Now we're ready to process the inputs through our model. Originally we output `outputs.seq_relationship_logits` as:

```
tensor([[ 2.8256, -1.6897]], grad_fn=<AddmmBackward>)
```

However, we hadn't setup our inputs correctly, so we should now see a change in these logits.

In [47]:
outputs = model(**inputs)

In [48]:
outputs.seq_relationship_logits

tensor([[ 6.0915, -5.6939]], grad_fn=<AddmmBackward>)

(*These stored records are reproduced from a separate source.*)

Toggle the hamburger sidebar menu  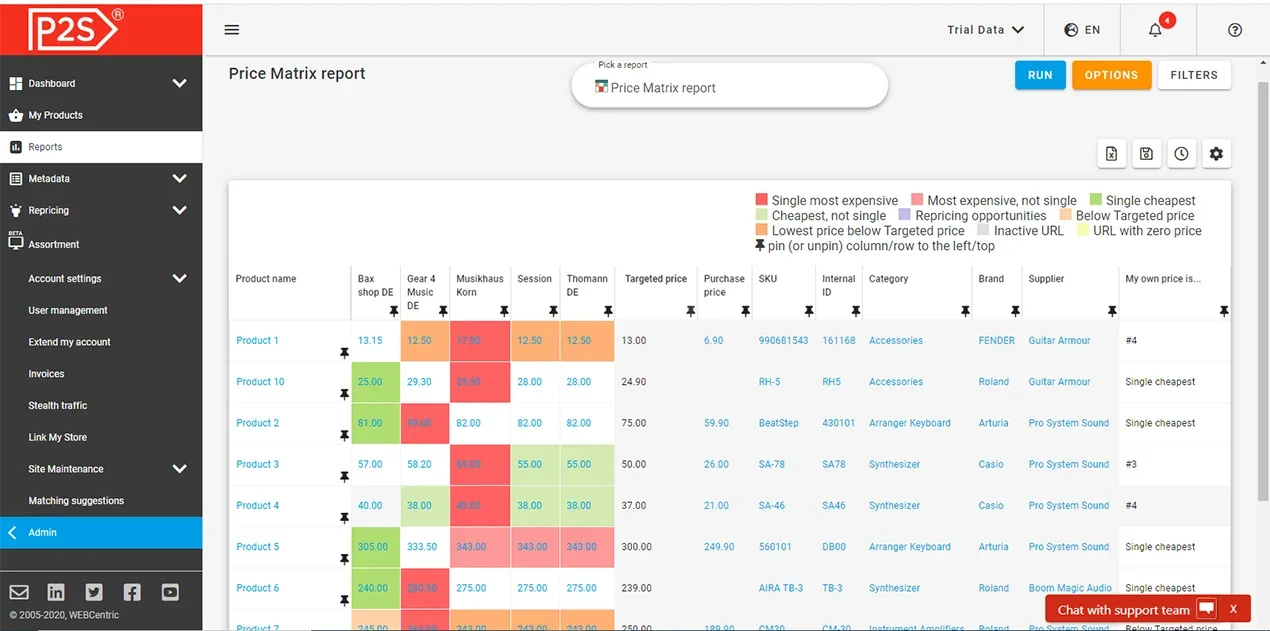[232, 30]
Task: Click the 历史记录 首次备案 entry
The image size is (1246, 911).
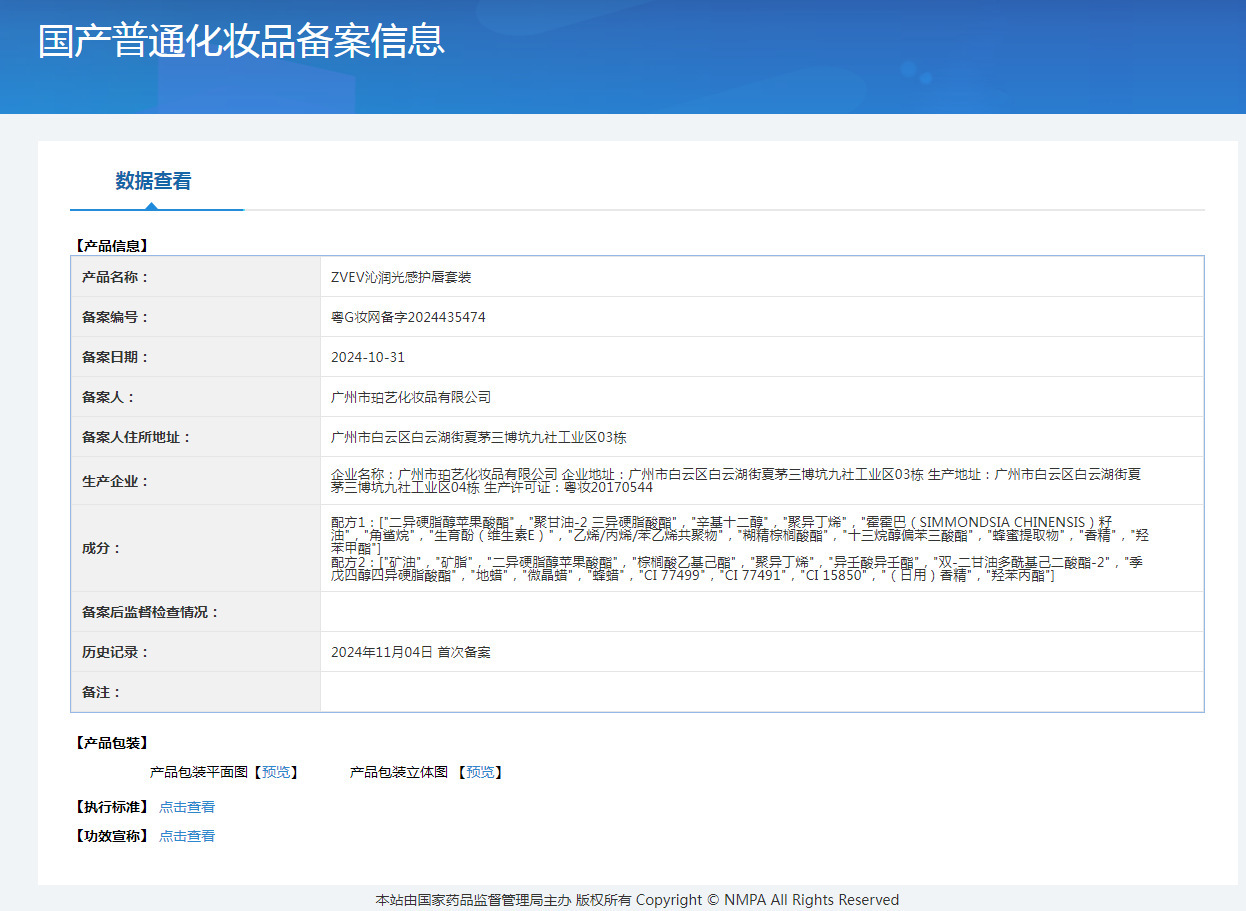Action: point(411,652)
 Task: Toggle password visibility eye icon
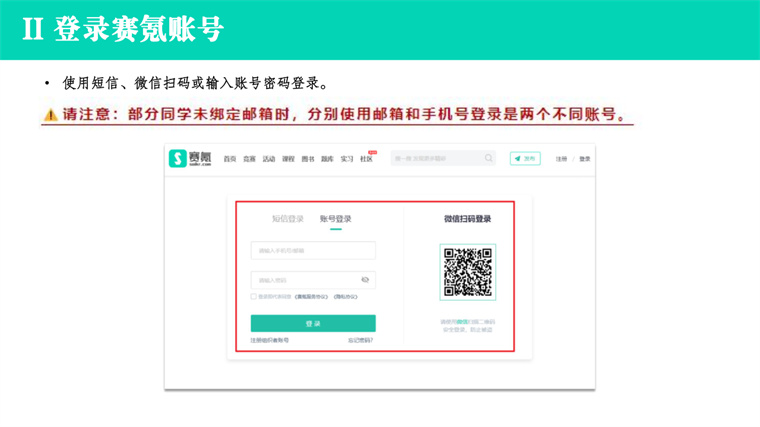[x=365, y=280]
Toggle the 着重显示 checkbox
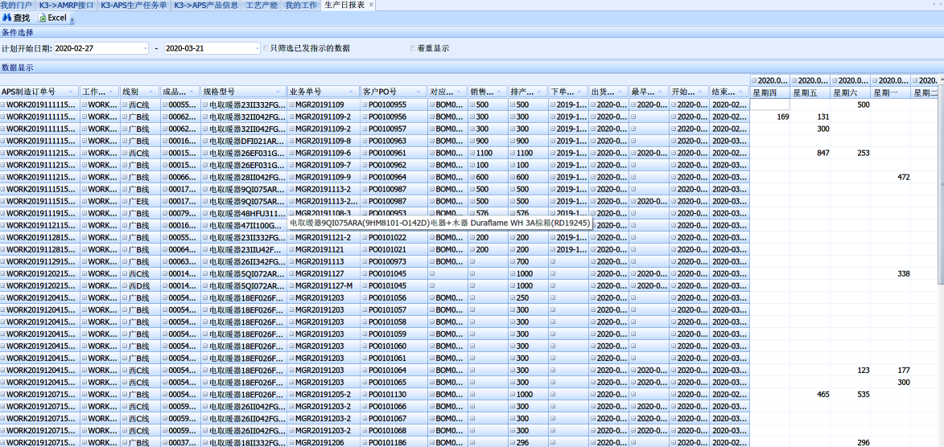The height and width of the screenshot is (447, 944). coord(412,48)
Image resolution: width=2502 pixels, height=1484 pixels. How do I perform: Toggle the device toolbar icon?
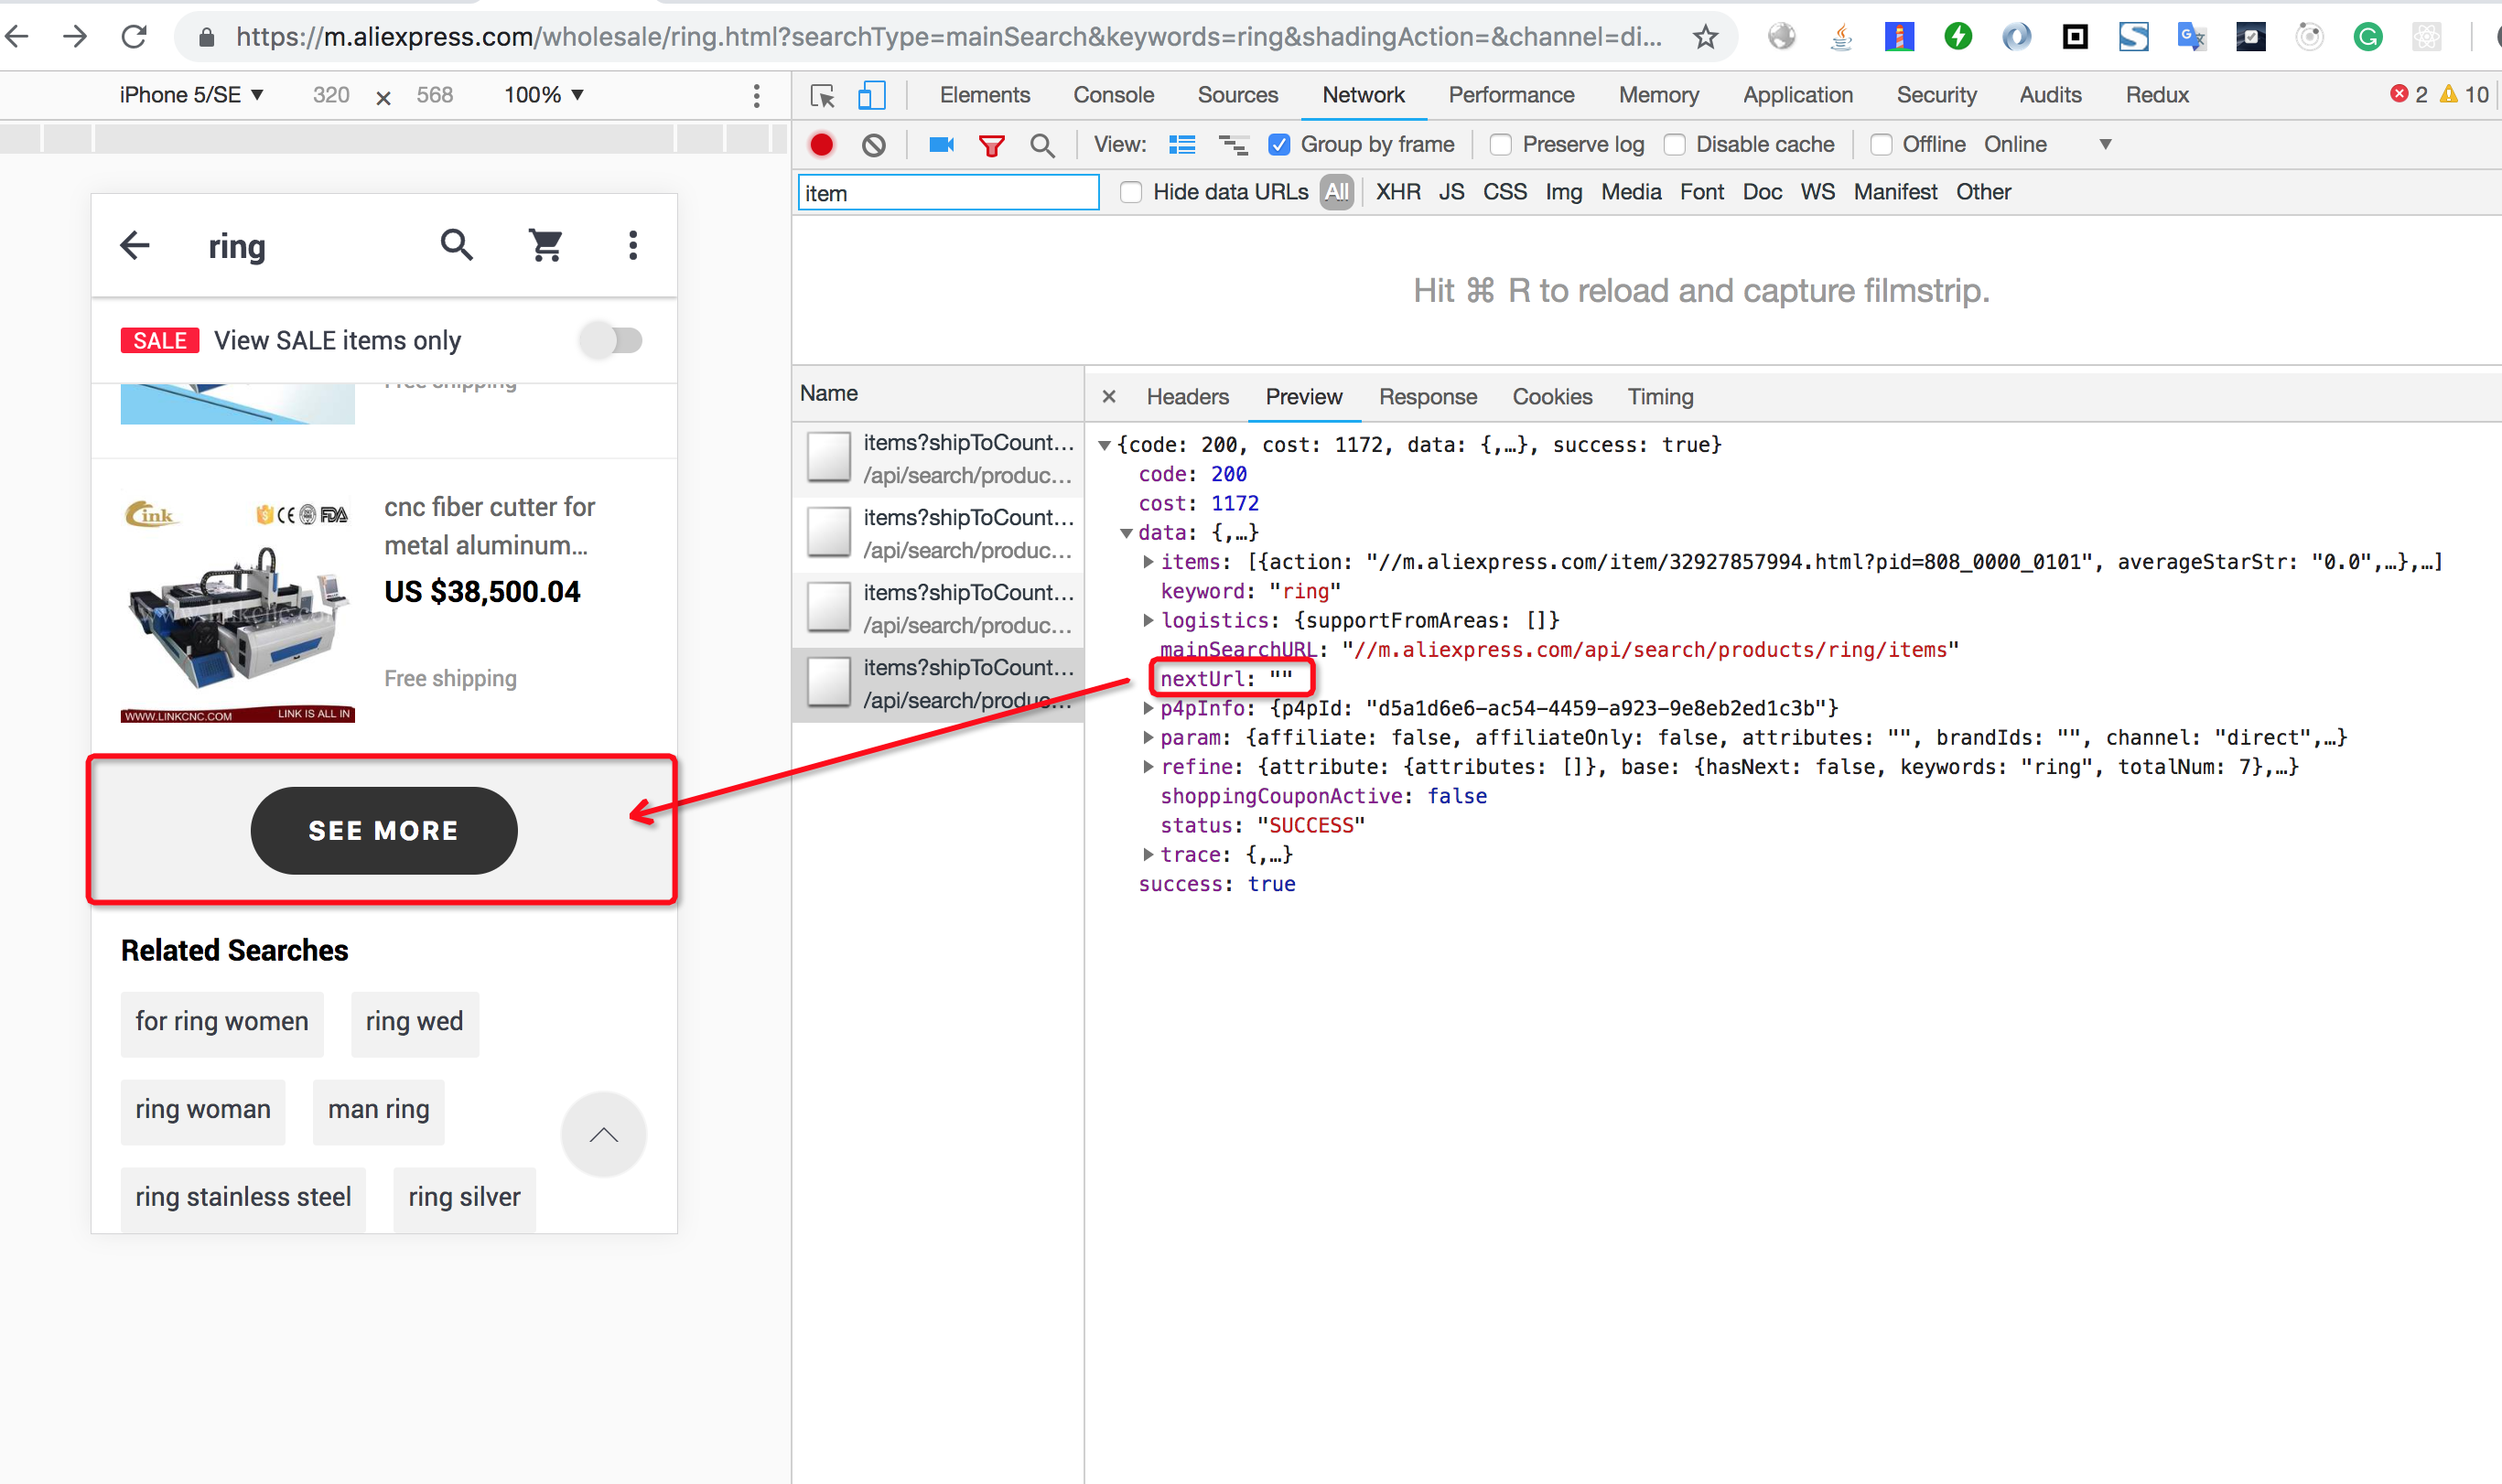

Great, now we process them through a argmax function to get 0/1  as to whether sentence B follows sentence A (marked by `0` in `token_type_ids`).

In [71]:
argmax = torch.argmax(outputs.seq_relationship_logits)  # get index of the max activation

In [74]:
argmax

tensor(0)

Index **0** represents BERTs *IsNext* class, meaning that sentence B *is the next* sentence after A. Index **1** represents the *NotNext* class, meaning sentence B is *not* the next sentence after B. We can write this as:

In [75]:
'NotNext' if argmax.item() else 'IsNext' 

'IsNext'

From this, we can see that our model is correctly identifying the two sentences as a pair.